Just like any FGCP HA cluster, distributed clusters require heartbeat communication between cluster units over a Layer 2 network. In a distributed cluster, this heartbeat communication can take place over a dedicated lease-line, MPLS, or other L2 WAN solutions. Most Data Center Interconnect (DCI) or MPLS-based solutions that support Layer 2 extensions between the remote data centers should also support HA heartbeat communication between the FortiGates in the distributed locations.
For more information about FGCP HA heartbeats, see HA heartbeat interface.
Because of the possible distance between the cluster members, it may take longer for heartbeat packets to be transmitted between cluster units. If the time it takes and the possible latency and packet losses cause the configured heartbeat lost threshold to be exceeded, then a split brain scenario can occur (see Split brain scenario).
To avoid this, you can increase the heartbeat interval (the time between the sending of heartbeat packets) so that the cluster expects extra time between heartbeat packets. A general rule is to configure the failover time to be longer than the maximum latency. You could also increase the hb-lost-threshold
, which is the number of lost heartbeats to signal a failure, in order to tolerate losing more heartbeat packets if the network connection is less reliable.

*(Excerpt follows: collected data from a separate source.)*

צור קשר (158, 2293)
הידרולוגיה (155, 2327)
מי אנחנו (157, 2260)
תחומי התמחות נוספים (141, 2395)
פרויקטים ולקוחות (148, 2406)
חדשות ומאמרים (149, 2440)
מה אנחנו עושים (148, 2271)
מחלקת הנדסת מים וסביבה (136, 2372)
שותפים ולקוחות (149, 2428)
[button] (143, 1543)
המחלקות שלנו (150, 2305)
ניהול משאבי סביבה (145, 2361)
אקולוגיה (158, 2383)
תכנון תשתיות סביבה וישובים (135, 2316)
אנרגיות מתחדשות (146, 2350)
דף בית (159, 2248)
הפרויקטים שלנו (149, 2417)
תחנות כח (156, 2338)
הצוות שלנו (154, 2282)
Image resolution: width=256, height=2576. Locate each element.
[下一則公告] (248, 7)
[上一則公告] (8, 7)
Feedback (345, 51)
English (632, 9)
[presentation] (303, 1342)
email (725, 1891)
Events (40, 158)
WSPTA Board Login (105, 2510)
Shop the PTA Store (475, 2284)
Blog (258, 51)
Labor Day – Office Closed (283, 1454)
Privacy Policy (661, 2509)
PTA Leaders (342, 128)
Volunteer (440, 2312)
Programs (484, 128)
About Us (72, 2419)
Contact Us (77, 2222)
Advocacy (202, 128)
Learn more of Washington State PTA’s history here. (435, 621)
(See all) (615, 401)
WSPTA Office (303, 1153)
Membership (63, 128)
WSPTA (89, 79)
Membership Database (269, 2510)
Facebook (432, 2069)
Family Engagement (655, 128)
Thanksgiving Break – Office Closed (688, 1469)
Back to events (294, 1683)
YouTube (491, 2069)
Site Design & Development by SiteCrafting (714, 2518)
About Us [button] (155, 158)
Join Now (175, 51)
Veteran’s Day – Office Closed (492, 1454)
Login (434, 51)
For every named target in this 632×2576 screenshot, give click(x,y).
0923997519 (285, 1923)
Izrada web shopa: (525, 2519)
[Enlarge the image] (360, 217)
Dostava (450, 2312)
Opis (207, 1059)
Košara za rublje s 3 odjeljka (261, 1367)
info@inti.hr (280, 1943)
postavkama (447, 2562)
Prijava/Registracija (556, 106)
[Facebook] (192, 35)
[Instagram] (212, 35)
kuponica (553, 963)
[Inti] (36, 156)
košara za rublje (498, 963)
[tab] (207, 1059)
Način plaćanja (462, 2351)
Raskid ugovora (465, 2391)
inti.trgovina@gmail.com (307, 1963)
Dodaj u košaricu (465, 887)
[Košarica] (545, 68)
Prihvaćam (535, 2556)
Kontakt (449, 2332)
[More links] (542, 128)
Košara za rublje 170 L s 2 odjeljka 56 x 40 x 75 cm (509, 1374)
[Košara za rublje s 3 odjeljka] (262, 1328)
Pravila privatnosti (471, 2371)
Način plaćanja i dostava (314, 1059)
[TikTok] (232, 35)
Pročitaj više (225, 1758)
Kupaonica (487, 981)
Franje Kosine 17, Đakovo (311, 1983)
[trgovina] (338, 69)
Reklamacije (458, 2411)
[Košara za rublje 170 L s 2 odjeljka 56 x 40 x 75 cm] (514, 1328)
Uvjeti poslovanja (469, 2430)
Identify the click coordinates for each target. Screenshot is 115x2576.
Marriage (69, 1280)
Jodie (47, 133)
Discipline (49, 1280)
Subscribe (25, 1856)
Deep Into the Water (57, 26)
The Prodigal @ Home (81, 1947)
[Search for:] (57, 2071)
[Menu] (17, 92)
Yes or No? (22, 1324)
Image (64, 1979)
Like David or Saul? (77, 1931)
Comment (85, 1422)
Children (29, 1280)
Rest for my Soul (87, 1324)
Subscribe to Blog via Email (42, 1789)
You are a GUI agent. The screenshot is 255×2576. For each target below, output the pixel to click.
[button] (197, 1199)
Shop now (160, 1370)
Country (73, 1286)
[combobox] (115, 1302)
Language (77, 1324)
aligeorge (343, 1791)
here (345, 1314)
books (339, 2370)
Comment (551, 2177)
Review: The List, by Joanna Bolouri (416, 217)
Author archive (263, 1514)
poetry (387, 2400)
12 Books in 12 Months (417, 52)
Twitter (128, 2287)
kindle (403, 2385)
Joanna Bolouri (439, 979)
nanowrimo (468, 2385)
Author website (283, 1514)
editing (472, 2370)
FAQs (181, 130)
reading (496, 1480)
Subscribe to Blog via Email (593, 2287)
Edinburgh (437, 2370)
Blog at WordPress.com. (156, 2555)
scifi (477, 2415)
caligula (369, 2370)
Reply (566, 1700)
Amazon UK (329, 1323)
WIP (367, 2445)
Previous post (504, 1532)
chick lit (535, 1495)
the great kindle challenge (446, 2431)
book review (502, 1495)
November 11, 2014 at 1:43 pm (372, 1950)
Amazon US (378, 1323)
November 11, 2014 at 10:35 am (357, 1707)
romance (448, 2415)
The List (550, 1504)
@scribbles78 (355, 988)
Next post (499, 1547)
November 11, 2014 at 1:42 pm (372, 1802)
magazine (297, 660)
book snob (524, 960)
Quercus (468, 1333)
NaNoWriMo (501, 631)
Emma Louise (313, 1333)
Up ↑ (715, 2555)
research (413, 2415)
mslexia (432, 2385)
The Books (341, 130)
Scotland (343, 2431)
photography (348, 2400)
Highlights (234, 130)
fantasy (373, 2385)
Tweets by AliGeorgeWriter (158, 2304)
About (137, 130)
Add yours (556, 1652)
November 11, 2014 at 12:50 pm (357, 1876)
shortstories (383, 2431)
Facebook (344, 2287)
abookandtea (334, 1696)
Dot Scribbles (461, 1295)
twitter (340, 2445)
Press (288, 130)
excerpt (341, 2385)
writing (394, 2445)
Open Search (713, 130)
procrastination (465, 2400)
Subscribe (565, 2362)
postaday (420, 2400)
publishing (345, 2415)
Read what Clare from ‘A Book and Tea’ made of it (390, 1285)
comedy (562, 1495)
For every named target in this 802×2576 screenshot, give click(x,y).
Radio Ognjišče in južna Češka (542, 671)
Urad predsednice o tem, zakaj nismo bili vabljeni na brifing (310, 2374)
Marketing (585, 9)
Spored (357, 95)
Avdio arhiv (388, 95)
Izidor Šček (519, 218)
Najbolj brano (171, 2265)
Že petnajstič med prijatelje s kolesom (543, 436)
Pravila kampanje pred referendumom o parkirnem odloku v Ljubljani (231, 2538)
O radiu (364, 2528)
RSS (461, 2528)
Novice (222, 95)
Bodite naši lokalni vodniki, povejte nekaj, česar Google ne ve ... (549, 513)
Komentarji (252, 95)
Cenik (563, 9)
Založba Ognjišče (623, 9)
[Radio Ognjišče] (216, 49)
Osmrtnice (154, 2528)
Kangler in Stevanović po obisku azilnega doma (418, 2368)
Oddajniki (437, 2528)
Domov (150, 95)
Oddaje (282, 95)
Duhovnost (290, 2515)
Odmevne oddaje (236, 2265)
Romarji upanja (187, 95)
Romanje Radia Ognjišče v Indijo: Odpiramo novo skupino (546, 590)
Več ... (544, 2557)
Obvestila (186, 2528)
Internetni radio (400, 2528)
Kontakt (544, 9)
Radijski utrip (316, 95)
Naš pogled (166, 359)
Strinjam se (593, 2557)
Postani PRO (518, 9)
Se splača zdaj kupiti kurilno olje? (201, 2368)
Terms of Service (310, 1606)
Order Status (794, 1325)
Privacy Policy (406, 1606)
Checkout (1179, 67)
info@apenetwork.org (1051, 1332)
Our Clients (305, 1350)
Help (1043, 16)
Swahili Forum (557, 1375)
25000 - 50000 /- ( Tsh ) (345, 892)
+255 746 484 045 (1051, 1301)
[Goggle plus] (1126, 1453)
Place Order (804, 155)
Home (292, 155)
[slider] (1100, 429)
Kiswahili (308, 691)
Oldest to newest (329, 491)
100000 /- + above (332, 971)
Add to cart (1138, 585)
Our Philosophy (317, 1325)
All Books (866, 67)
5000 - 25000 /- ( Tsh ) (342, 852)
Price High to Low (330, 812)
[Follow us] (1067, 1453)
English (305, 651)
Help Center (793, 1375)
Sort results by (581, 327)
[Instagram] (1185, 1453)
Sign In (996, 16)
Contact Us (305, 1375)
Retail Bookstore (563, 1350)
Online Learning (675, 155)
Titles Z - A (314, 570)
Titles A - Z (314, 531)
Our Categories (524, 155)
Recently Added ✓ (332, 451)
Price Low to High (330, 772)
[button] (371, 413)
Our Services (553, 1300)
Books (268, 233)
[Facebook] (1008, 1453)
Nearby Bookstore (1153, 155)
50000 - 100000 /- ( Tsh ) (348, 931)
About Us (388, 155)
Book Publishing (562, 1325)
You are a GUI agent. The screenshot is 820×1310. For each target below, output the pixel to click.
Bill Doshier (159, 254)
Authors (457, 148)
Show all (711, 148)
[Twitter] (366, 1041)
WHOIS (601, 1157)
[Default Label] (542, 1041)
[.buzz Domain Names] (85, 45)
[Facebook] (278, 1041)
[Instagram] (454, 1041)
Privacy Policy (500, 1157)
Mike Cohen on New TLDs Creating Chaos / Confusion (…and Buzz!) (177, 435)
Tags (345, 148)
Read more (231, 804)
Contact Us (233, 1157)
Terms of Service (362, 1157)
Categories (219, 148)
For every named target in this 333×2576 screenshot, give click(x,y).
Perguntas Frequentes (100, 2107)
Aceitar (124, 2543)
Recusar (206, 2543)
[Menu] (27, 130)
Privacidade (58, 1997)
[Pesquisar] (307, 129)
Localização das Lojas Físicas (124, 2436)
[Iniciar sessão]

To configure the heartbeat interval and lost threshold:
config system ha set hb-interval <integer> set hb-lost-threshold <integer> end
A longer interval and threshold can lead to slower failover time, and a shorter interval and threshold may lead to false positives. Therefore, these settings should be fine-tuned based on individual network scenarios. Additional options include:
- Using multiple heartbeat interfaces and different link paths for heartbeat packets to optimize HA heartbeat communication.
- Configuring QoS on the links used for HA heartbeat traffic to make sure heartbeat communication has the highest priority.
For information about changing the heartbeat interval and other heartbeat related settings, see Modifying heartbeat timing.